====== DATASET CONTENT

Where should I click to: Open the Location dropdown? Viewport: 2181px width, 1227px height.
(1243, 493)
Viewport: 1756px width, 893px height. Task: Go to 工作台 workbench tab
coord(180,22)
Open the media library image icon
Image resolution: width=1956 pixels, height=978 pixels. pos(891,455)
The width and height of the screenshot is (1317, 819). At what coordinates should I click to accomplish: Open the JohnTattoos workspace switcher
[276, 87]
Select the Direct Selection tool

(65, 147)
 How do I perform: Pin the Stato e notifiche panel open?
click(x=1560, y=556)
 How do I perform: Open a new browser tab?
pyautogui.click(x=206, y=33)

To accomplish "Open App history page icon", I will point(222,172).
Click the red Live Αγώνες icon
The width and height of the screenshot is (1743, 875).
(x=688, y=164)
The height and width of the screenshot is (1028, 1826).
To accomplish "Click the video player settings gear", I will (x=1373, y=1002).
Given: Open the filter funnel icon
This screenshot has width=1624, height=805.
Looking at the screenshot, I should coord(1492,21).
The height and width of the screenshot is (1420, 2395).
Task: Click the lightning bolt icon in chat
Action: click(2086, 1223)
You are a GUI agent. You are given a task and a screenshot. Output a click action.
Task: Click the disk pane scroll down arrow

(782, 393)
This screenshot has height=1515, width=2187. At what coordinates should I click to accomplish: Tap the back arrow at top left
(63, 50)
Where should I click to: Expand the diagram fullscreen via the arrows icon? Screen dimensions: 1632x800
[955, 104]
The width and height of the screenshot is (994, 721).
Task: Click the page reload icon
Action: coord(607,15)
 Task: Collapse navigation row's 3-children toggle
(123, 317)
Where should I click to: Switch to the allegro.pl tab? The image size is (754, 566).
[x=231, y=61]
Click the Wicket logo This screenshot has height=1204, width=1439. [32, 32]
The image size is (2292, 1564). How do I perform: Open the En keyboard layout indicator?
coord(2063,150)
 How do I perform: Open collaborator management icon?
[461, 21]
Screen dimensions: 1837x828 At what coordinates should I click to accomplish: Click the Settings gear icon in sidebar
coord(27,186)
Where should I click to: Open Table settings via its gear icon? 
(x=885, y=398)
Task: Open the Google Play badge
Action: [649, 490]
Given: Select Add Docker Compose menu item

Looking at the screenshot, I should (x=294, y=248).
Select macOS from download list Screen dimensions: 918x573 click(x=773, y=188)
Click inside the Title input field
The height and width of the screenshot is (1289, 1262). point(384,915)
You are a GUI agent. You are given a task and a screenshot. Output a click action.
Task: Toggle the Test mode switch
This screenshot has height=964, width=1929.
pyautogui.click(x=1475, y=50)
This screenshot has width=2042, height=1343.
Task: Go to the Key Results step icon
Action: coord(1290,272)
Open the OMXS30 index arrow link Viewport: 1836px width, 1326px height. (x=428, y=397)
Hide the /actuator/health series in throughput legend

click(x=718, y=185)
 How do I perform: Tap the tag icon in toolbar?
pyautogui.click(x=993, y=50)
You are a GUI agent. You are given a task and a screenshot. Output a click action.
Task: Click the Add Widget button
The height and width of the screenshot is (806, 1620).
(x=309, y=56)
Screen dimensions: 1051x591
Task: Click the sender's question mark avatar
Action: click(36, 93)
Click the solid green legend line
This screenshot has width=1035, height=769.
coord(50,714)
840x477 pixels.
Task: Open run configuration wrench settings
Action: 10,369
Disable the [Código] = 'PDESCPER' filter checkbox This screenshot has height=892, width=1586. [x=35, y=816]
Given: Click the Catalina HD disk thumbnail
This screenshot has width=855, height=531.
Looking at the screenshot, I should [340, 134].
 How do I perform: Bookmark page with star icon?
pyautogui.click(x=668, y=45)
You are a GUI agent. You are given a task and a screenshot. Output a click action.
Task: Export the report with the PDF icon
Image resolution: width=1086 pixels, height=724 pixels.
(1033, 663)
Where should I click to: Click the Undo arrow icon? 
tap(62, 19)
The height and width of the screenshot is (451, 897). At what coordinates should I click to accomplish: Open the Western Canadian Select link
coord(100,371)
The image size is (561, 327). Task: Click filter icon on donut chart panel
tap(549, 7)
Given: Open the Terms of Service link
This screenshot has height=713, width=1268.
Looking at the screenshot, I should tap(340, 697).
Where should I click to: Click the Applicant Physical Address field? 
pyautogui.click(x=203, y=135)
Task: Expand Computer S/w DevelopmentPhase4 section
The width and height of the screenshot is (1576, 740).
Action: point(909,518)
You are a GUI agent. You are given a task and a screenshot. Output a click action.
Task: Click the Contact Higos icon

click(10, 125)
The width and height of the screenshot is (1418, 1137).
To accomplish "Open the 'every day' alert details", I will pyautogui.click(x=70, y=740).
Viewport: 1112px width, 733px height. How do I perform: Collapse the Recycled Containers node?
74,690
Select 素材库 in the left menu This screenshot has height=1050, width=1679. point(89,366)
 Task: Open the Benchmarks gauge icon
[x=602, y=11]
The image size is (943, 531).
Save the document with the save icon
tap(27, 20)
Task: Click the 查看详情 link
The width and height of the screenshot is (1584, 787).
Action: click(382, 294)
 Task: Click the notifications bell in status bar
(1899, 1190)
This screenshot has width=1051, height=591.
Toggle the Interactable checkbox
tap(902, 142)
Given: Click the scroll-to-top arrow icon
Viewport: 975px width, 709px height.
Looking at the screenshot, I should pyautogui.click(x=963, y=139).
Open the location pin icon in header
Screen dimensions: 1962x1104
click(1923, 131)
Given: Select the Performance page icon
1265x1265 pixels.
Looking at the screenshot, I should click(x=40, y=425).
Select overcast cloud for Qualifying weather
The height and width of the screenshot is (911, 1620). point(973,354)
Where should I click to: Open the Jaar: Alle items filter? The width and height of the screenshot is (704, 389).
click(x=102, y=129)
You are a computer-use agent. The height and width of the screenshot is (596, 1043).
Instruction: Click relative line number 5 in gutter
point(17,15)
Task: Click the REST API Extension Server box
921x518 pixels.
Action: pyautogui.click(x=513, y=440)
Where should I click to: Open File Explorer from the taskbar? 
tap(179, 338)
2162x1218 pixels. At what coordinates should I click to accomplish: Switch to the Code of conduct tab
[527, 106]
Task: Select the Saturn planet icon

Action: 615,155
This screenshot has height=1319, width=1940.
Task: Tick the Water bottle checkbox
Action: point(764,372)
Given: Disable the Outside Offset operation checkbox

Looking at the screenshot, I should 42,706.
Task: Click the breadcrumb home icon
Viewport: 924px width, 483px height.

============

▶ _TASK OBJECTIVE_: The full set of records above is to be printed again verbatim.

▶ _SOLUTION FOR THIS TASK_:
Where should I click to: Open the Location dropdown? Viewport: 2181px width, 1227px height.
(1243, 493)
Viewport: 1756px width, 893px height. Task: Go to 工作台 workbench tab
coord(180,22)
Open the media library image icon
Image resolution: width=1956 pixels, height=978 pixels. pos(891,455)
The width and height of the screenshot is (1317, 819). At what coordinates should I click to accomplish: Open the JohnTattoos workspace switcher
[276, 87]
Select the Direct Selection tool

(65, 147)
 How do I perform: Pin the Stato e notifiche panel open?
click(x=1560, y=556)
 How do I perform: Open a new browser tab?
pyautogui.click(x=206, y=33)

To accomplish "Open App history page icon", I will point(222,172).
Click the red Live Αγώνες icon
The width and height of the screenshot is (1743, 875).
(x=688, y=164)
The height and width of the screenshot is (1028, 1826).
To accomplish "Click the video player settings gear", I will (x=1373, y=1002).
Given: Open the filter funnel icon
This screenshot has width=1624, height=805.
Looking at the screenshot, I should coord(1492,21).
The height and width of the screenshot is (1420, 2395).
Task: Click the lightning bolt icon in chat
Action: click(2086, 1223)
You are a GUI agent. You are given a task and a screenshot. Output a click action.
Task: Click the disk pane scroll down arrow

(782, 393)
This screenshot has height=1515, width=2187. At what coordinates should I click to accomplish: Tap the back arrow at top left
(63, 50)
Where should I click to: Expand the diagram fullscreen via the arrows icon? Screen dimensions: 1632x800
[955, 104]
The width and height of the screenshot is (994, 721).
Task: Click the page reload icon
Action: coord(607,15)
 Task: Collapse navigation row's 3-children toggle
(123, 317)
Where should I click to: Switch to the allegro.pl tab? The image size is (754, 566).
[x=231, y=61]
Click the Wicket logo This screenshot has height=1204, width=1439. [32, 32]
The image size is (2292, 1564). How do I perform: Open the En keyboard layout indicator?
coord(2063,150)
 How do I perform: Open collaborator management icon?
[461, 21]
Screen dimensions: 1837x828 At what coordinates should I click to accomplish: Click the Settings gear icon in sidebar
coord(27,186)
Where should I click to: Open Table settings via its gear icon? 
(x=885, y=398)
Task: Open the Google Play badge
Action: [649, 490]
Given: Select Add Docker Compose menu item

Looking at the screenshot, I should (x=294, y=248).
Select macOS from download list Screen dimensions: 918x573 click(x=773, y=188)
Click inside the Title input field
The height and width of the screenshot is (1289, 1262). point(384,915)
You are a GUI agent. You are given a task and a screenshot. Output a click action.
Task: Toggle the Test mode switch
This screenshot has height=964, width=1929.
pyautogui.click(x=1475, y=50)
This screenshot has width=2042, height=1343.
Task: Go to the Key Results step icon
Action: coord(1290,272)
Open the OMXS30 index arrow link Viewport: 1836px width, 1326px height. (x=428, y=397)
Hide the /actuator/health series in throughput legend

click(x=718, y=185)
 How do I perform: Tap the tag icon in toolbar?
pyautogui.click(x=993, y=50)
You are a GUI agent. You are given a task and a screenshot. Output a click action.
Task: Click the Add Widget button
The height and width of the screenshot is (806, 1620).
(x=309, y=56)
Screen dimensions: 1051x591
Task: Click the sender's question mark avatar
Action: click(36, 93)
Click the solid green legend line
This screenshot has width=1035, height=769.
coord(50,714)
840x477 pixels.
Task: Open run configuration wrench settings
Action: 10,369
Disable the [Código] = 'PDESCPER' filter checkbox This screenshot has height=892, width=1586. [x=35, y=816]
Given: Click the Catalina HD disk thumbnail
This screenshot has width=855, height=531.
Looking at the screenshot, I should [340, 134].
 How do I perform: Bookmark page with star icon?
pyautogui.click(x=668, y=45)
You are a GUI agent. You are given a task and a screenshot. Output a click action.
Task: Export the report with the PDF icon
Image resolution: width=1086 pixels, height=724 pixels.
(1033, 663)
Where should I click to: Click the Undo arrow icon? 
tap(62, 19)
The height and width of the screenshot is (451, 897). At what coordinates should I click to accomplish: Open the Western Canadian Select link
coord(100,371)
The image size is (561, 327). Task: Click filter icon on donut chart panel
tap(549, 7)
Given: Open the Terms of Service link
This screenshot has height=713, width=1268.
Looking at the screenshot, I should tap(340, 697).
Where should I click to: Click the Applicant Physical Address field? 
pyautogui.click(x=203, y=135)
Task: Expand Computer S/w DevelopmentPhase4 section
The width and height of the screenshot is (1576, 740).
Action: point(909,518)
You are a GUI agent. You are given a task and a screenshot. Output a click action.
Task: Click the Contact Higos icon

click(10, 125)
The width and height of the screenshot is (1418, 1137).
To accomplish "Open the 'every day' alert details", I will pyautogui.click(x=70, y=740).
Viewport: 1112px width, 733px height. How do I perform: Collapse the Recycled Containers node?
74,690
Select 素材库 in the left menu This screenshot has height=1050, width=1679. point(89,366)
 Task: Open the Benchmarks gauge icon
[x=602, y=11]
The image size is (943, 531).
Save the document with the save icon
tap(27, 20)
Task: Click the 查看详情 link
The width and height of the screenshot is (1584, 787).
Action: click(382, 294)
 Task: Click the notifications bell in status bar
(1899, 1190)
This screenshot has width=1051, height=591.
Toggle the Interactable checkbox
tap(902, 142)
Given: Click the scroll-to-top arrow icon
Viewport: 975px width, 709px height.
Looking at the screenshot, I should pyautogui.click(x=963, y=139).
Open the location pin icon in header
Screen dimensions: 1962x1104
click(1923, 131)
Given: Select the Performance page icon
1265x1265 pixels.
Looking at the screenshot, I should click(x=40, y=425).
Select overcast cloud for Qualifying weather
The height and width of the screenshot is (911, 1620). point(973,354)
Where should I click to: Open the Jaar: Alle items filter? The width and height of the screenshot is (704, 389).
click(x=102, y=129)
You are a computer-use agent. The height and width of the screenshot is (596, 1043).
Instruction: Click relative line number 5 in gutter
point(17,15)
Task: Click the REST API Extension Server box
921x518 pixels.
Action: pyautogui.click(x=513, y=440)
Where should I click to: Open File Explorer from the taskbar? 
tap(179, 338)
2162x1218 pixels. At what coordinates should I click to accomplish: Switch to the Code of conduct tab
[527, 106]
Task: Select the Saturn planet icon

Action: 615,155
This screenshot has height=1319, width=1940.
Task: Tick the Water bottle checkbox
Action: point(764,372)
Given: Disable the Outside Offset operation checkbox

Looking at the screenshot, I should 42,706.
Task: Click the breadcrumb home icon
Viewport: 924px width, 483px height.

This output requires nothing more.